- RECORDED INFORMATION
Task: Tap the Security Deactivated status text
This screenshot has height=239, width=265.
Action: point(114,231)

--

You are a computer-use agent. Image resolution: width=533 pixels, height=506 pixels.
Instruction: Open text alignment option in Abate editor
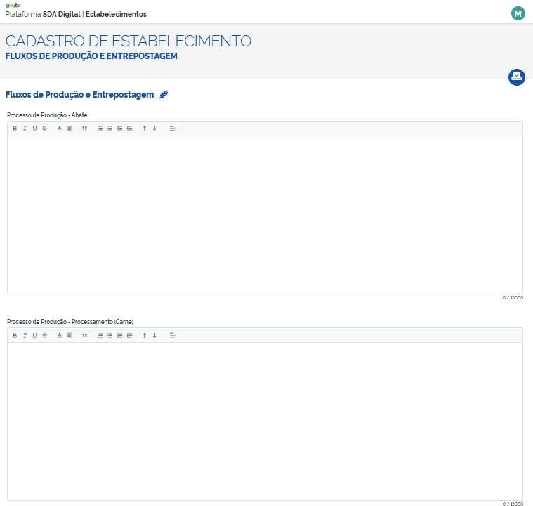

- SHORT PROBLEM
Reproduce verbatim the lines of the listing from the line containing "You are a computer-use" through the line containing "Instruction: Open text", inclusive.

- THE COMPLETED TASK
You are a computer-use agent. Image resolution: width=533 pixels, height=506 pixels.
Instruction: Open text alignment option in Abate editor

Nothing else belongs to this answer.